One of the more frustrating aspects of remaking and reimagining existing movies and TV shows is there's this constant push-and-pull between honouring and ignoring the source material. Do you slavishly replicate every facet of it, do you strike out boldly into new territory with the framework that came before, or do you try the highwire act of doing both? Watching the first few episodes of Prime Video's reimagining/remaking of 'A League Of Their Own', you really struggle to put Penny Marshall's 1992 sports comedy out of your mind.
Abbi Jacobson, who writes as well as stars in this, has some commonality with Geena Davis' character - but she isn't her and her story ultimately ends up in a completely different place. Rosie O'Donnell does turn up, but she's not playing her character at all. More pointedly, much of the series is split into two distinct stories - one follows the Rockford Peaches, the other follows Chanté Adams' character Max, a black woman who is refused a chance to play for them and her own attempts to get onto the pitch by any means necessary. In the original movie, there's a key scene where an unnamed black woman throws the baseball back onto the field and stings the hand of one of the players. The black woman silently nods to Geena Davis' character, acknowledging the fact that black women were refused entry to the real-life All-American Girls Professional Baseball League.
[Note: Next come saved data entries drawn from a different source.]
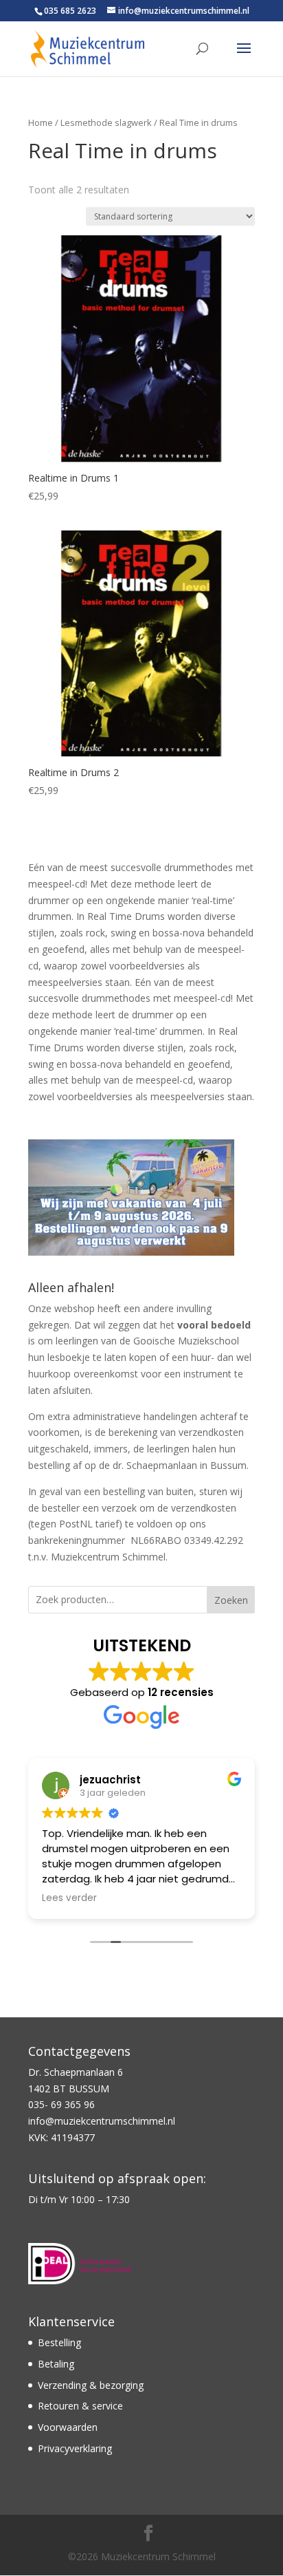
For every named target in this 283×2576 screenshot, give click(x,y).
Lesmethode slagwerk (106, 122)
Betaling (56, 2363)
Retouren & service (80, 2405)
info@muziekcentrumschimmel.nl (101, 2120)
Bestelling (59, 2342)
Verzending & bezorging (91, 2385)
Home (40, 122)
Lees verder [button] (69, 1898)
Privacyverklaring (75, 2448)
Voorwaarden (68, 2427)
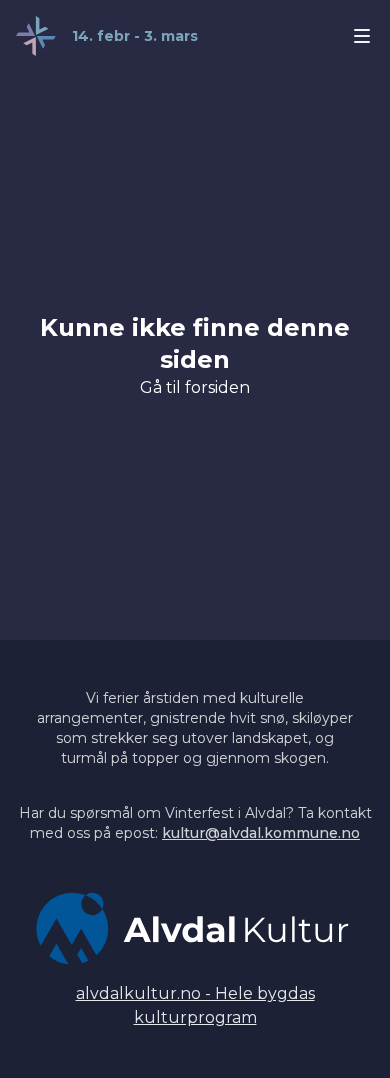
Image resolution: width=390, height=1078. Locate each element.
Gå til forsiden (195, 387)
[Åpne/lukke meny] (362, 36)
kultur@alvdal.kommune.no (261, 833)
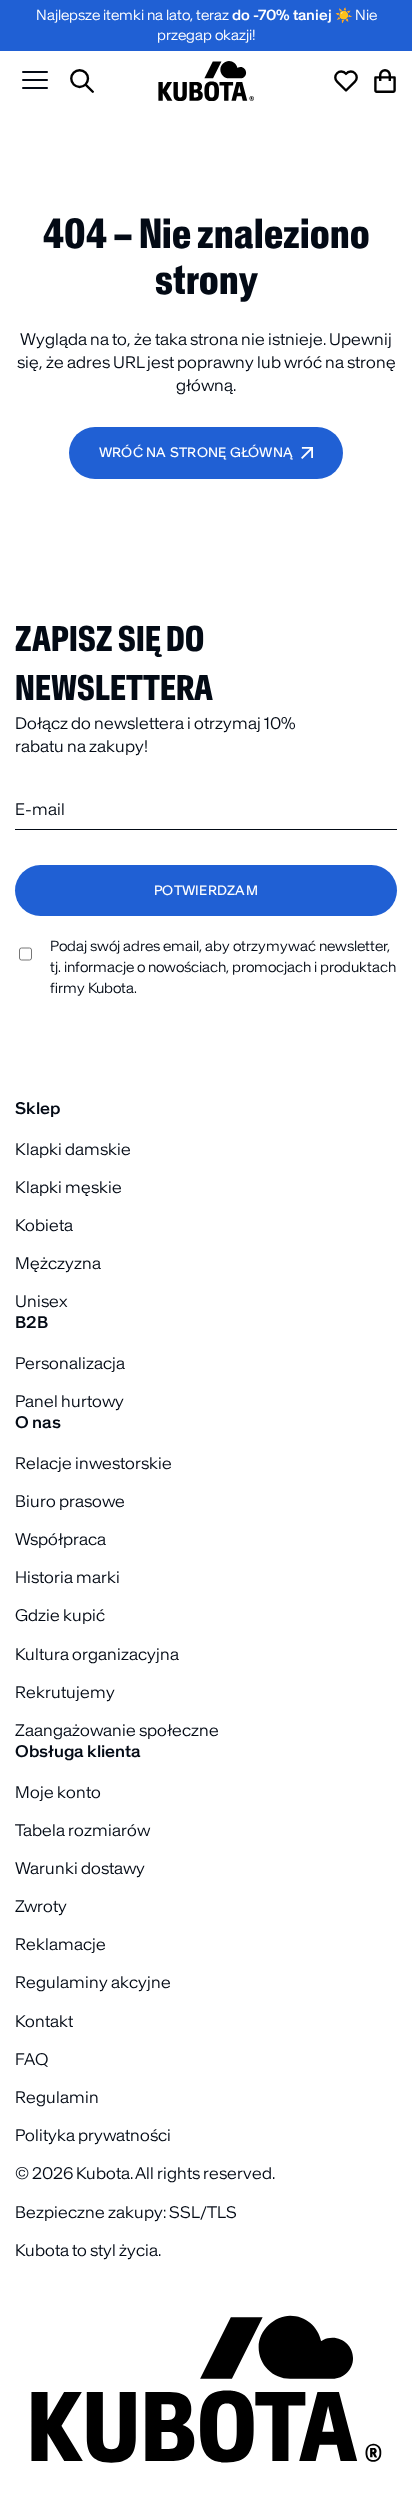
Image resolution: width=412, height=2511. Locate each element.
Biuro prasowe (70, 1501)
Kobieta (44, 1225)
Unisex (41, 1301)
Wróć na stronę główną (196, 452)
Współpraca (60, 1539)
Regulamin (57, 2097)
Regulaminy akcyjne (93, 1982)
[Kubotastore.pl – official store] (206, 81)
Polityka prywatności (93, 2135)
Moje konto (58, 1792)
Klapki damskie (73, 1149)
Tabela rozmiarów (82, 1830)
The new series sets out to rectify this by telling that story, and it's frequently the better of the two main threads throughout the series. In fact, you almost get the sense that the writers put more weight and effort into that than the rest of it. This of course begs the question as to why you'd even bother doing a remake/reimagining of 'A League Of Their Own', and not simply go out and make something original and unique so as not to be bound or beholden to it.
All this aside, 'A League Of Their Own' is enjoyable and good fun. The cast assembled is the likely mixture of personalities you'd expect - Abbi Jacobson plays an Idaho housewife who flees her home to become a baseball player, 'The Good Place' breakout D'Arcy Carden is a smooth-talking operator, Kelly McCormack plays a no-nonsense "tomboy" type, Kate Berlant plays an overly sensitive, high-strung type, Melanie Field plays the Rosie O'Donnell-type role from the original, and on it goes. They're all vaguely familiar characters from the original, almost as if they've been written by someone who had the movie on in the background and caught the general shape of them. Even Nick Offerman's coach, replacing Tom Hanks, has some aspects of his character, but then plays it vastly differently.
If you've never watched the original movie, chances are you'll have a better time with this than someone who has and keeps trying to connect it with the original. If Prime Video continues on with another season, the best thing to do would be to simply move the whole thing to another team and start completely fresh so as to avoid comparisons.